GALLERIA GAMEMASTER CUP いよいよ開幕!

 最初に登壇したサードウエーブデジノス取締役社長・田中基文氏は、近年のeスポーツ業界の盛り上がりを説明しつつ、「いまから本格的に取り組まないと、アジアに取り残されてしまう」という思いから“GALLERIA GAMEMASTER CUP”の開催を決意。

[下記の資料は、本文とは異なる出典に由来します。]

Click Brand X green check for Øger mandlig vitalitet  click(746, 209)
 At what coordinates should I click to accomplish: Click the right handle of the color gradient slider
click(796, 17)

いま以上にeスポーツシーンを盛り上げるため、この思いに賛同するeスポーツ推進団体、PC業界、ゲーム会社、コミュニティと協力しつつ、eスポーツを楽しめる場を提供すると語った。

 では、“GALLERIA GAMEMASTER CUP”とはどういう大会なのか? その詳細を、サードウェーブデジノス コミュニケーション開発部長の大浦豊弘氏が説明した。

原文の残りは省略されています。